Y aquí saltamos a una nueva preocupación: hoy se da por descontado que el impacto económico de la paralización de actividades en todos los sectores de ocupación desembocará en recesión global –obviamente, para cada país tendrá sus bemoles–. Enfrentaremos pues un decrecimiento de la economía mundial, una caída de la producción y del consumo y el consecuente deterioro de las condiciones de vida de la población, sobre todo de los menos favorecidos. Algunos analistas anticipan una depresión económica, es decir, una probable profundización de la recesión que traería consigo la quiebra de empresas e instituciones financieras de gran calado, la ruina de los mercados de valores, elevadas tasas de desempleo y el hundimiento del crédito.

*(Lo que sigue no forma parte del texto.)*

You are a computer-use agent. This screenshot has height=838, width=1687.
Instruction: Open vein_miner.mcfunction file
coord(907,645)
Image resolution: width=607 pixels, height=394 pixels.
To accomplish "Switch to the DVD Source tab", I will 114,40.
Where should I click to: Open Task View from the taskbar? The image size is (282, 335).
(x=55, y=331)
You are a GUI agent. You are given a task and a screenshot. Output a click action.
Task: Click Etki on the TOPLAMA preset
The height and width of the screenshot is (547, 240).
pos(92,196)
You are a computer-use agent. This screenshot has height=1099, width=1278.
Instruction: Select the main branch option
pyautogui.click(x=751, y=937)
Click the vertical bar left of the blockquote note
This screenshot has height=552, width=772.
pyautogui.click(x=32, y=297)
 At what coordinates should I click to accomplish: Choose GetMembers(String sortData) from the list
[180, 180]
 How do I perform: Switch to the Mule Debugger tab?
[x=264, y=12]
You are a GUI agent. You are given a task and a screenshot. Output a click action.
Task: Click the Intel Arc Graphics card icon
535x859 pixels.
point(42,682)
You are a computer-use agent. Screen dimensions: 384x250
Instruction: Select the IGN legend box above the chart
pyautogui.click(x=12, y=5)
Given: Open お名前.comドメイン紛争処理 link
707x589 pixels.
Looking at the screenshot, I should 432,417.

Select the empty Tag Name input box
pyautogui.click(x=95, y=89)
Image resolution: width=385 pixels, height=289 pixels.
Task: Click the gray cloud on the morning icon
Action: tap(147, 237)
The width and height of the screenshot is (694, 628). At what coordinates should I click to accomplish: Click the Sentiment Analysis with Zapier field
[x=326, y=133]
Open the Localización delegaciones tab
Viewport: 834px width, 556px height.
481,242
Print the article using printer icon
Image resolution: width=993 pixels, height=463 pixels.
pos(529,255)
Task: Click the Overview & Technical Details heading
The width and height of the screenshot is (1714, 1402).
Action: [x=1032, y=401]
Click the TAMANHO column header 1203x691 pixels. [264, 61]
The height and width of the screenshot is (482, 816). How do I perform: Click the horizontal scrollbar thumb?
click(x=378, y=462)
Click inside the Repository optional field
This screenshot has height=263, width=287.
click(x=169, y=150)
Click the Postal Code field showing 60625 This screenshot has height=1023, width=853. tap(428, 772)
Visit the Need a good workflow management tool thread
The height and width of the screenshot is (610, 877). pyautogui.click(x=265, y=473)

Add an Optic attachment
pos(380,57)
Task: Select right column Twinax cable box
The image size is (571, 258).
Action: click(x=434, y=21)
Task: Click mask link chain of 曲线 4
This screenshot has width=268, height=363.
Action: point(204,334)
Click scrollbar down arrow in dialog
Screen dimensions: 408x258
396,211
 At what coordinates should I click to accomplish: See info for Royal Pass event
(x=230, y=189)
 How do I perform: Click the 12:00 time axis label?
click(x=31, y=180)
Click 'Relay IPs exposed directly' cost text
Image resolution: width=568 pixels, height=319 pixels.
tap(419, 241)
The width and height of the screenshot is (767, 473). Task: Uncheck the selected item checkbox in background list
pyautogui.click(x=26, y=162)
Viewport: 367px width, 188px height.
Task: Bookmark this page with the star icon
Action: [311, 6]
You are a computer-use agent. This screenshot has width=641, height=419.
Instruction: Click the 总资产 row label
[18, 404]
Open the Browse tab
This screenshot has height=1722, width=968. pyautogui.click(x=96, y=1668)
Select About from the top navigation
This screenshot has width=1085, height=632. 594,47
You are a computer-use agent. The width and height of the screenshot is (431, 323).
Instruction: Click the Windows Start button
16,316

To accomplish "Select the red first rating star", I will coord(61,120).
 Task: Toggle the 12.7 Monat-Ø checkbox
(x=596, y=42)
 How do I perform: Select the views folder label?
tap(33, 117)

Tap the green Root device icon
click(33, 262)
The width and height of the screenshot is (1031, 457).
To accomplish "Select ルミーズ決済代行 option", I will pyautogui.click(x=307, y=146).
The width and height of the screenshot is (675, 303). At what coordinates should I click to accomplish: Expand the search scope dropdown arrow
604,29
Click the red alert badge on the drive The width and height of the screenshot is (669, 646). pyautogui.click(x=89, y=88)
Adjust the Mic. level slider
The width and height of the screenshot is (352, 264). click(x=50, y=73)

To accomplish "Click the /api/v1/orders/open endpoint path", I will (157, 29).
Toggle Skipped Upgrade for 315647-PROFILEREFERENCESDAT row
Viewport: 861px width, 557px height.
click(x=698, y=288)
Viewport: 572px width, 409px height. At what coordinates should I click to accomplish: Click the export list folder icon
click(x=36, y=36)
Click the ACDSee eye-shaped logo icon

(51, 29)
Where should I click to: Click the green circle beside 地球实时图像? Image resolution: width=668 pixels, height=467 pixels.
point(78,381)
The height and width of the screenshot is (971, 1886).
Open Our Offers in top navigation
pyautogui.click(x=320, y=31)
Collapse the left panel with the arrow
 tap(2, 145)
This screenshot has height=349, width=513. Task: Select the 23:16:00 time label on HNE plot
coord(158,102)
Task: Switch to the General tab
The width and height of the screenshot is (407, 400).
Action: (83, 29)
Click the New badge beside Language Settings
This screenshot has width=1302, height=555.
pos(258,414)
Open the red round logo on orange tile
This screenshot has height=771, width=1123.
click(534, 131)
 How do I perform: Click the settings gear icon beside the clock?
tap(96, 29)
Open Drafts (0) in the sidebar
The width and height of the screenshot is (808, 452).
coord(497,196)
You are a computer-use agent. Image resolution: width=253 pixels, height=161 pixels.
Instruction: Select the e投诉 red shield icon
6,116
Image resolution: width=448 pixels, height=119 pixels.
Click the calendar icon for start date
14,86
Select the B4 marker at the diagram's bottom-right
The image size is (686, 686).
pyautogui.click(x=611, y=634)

Ahora bien, no solo nos parece temprano para adelantar conclusiones, sino que todo dependerá de la eficacia y acierto en la gestión de la crisis por parte de las autoridades monetarias y de los gobiernos en funciones, ante todo de los países que tienen mayor peso en la economía mundial; en esta materia, es de esperarse que siga habiendo coordinación entre los Bancos Centrales, incluso que se plantee la misma armonización entre los ministerios de finanzas. Y para ello no olvidemos que es mucho lo que se ha aprendido desde que ocurrió la Gran Depresión de 1930; como ha dicho Paul Krugman, en el mundo moderno, los seguros de depósitos y la rápida capacidad de respuesta de la Reserva Federal para proveer capital a las empresas e instituciones amenazadas, se supone que deben prevenir esas situaciones. También se dispone de mayor experiencia y conocimiento para atender adecuadamente los temas de la demanda agregada y de la oferta de bienes y servicios; a ello se añadirían los paliativos para quienes se vean afectados por la caída del empleo. No es posible medir a estas alturas el efecto de las medidas hasta ahora tomadas y de aquellas que se han anunciado –el Plan de Reactivación Económica de 2,2 billones de dólares propuesto por la Casa Blanca y aprobado por el Congreso norteamericano–. Sin soslayar que el mismo Krugman advirtió similitudes entre la crisis de 2008 y aquellas que se vivieron en las primeras décadas del siglo XX, para lo cual sugirió correcciones a las políticas que podían encauzar la economía a tal reincidencia. A fin de cuentas, no sabemos cómo terminará todo esto.
Dicho todo lo anterior, no podemos tener ninguna duda que la economía mundial será distinta después del covid-19, del mismo modo que en su momento cambió como consecuencia de la Gran Depresión de 1930.